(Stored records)
=== Begin Enclosure ===

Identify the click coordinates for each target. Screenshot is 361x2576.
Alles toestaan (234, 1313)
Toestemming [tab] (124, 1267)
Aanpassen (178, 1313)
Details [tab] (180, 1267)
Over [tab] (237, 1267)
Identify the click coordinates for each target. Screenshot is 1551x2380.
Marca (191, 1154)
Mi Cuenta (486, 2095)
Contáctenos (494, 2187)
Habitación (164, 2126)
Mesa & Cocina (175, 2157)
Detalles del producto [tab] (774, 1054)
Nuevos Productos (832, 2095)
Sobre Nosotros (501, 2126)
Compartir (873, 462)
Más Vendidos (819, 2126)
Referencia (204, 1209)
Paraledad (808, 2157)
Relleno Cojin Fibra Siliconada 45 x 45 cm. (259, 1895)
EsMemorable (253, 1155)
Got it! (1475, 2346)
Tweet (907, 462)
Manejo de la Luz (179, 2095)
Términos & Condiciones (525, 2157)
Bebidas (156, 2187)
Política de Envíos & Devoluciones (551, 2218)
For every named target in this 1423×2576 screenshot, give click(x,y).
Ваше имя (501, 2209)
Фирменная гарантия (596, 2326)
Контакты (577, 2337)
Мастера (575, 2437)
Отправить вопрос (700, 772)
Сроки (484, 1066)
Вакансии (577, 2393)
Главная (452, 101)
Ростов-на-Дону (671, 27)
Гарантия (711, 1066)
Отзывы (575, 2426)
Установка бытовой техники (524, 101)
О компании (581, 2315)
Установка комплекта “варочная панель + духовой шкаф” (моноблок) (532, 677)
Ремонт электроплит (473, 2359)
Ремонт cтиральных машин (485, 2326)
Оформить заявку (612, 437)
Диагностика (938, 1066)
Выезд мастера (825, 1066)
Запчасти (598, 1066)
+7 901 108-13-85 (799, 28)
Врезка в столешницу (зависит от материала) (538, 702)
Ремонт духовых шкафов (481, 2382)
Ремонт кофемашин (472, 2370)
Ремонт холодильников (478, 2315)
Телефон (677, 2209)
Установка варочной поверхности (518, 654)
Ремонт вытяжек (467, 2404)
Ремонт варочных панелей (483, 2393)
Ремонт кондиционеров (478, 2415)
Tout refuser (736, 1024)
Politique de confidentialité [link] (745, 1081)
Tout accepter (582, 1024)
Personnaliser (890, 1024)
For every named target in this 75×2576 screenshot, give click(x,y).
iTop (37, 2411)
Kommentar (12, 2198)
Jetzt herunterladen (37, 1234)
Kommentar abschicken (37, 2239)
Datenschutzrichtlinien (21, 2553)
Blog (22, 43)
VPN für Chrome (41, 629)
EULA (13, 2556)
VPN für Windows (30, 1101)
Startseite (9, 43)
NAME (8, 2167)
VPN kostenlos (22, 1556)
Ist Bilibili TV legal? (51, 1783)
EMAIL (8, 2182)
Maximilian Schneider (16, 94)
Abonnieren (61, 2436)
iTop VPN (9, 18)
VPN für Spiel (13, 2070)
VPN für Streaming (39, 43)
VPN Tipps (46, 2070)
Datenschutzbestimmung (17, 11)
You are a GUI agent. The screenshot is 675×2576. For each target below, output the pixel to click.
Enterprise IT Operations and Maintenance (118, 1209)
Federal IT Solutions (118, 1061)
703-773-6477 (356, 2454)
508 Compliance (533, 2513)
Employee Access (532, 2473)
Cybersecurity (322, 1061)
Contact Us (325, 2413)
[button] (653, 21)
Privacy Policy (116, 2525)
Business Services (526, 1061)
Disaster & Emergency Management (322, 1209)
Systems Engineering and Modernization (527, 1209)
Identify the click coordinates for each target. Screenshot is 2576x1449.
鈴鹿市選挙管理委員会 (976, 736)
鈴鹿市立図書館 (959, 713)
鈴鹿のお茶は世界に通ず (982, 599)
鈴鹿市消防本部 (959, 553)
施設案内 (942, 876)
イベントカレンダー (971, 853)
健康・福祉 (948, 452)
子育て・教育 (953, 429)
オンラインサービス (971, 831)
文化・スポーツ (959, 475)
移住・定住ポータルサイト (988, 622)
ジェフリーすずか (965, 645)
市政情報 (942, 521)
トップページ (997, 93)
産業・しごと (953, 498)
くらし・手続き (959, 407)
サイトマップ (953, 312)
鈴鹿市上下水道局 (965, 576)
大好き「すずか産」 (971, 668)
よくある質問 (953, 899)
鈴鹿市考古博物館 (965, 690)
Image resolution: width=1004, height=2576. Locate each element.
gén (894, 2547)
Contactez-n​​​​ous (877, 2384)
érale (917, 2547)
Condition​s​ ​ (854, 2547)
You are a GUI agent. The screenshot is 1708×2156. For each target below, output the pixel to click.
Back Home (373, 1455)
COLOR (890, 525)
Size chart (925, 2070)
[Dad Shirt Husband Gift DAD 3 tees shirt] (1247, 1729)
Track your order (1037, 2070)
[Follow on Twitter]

=== End Enclosure ===

**Problem description**
From the records above, repeat exactly the lines from the one with "Оформить заявку (612, 437)" through the one with "[button] (653, 21)", both included.

**Output for this exercise**
Оформить заявку (612, 437)
Диагностика (938, 1066)
Выезд мастера (825, 1066)
Запчасти (598, 1066)
+7 901 108-13-85 (799, 28)
Врезка в столешницу (зависит от материала) (538, 702)
Ремонт духовых шкафов (481, 2382)
Ремонт кофемашин (472, 2370)
Ремонт холодильников (478, 2315)
Телефон (677, 2209)
Установка варочной поверхности (518, 654)
Ремонт вытяжек (467, 2404)
Ремонт варочных панелей (483, 2393)
Ремонт кондиционеров (478, 2415)
Tout refuser (736, 1024)
Politique de confidentialité [link] (745, 1081)
Tout accepter (582, 1024)
Personnaliser (890, 1024)
For every named target in this 75×2576 screenshot, give click(x,y).
iTop (37, 2411)
Kommentar (12, 2198)
Jetzt herunterladen (37, 1234)
Kommentar abschicken (37, 2239)
Datenschutzrichtlinien (21, 2553)
Blog (22, 43)
VPN für Chrome (41, 629)
EULA (13, 2556)
VPN für Windows (30, 1101)
Startseite (9, 43)
NAME (8, 2167)
VPN kostenlos (22, 1556)
Ist Bilibili TV legal? (51, 1783)
EMAIL (8, 2182)
Maximilian Schneider (16, 94)
Abonnieren (61, 2436)
iTop VPN (9, 18)
VPN für Spiel (13, 2070)
VPN für Streaming (39, 43)
VPN Tipps (46, 2070)
Datenschutzbestimmung (17, 11)
You are a GUI agent. The screenshot is 675×2576. For each target below, output the pixel to click.
Enterprise IT Operations and Maintenance (118, 1209)
Federal IT Solutions (118, 1061)
703-773-6477 (356, 2454)
508 Compliance (533, 2513)
Employee Access (532, 2473)
Cybersecurity (322, 1061)
Contact Us (325, 2413)
[button] (653, 21)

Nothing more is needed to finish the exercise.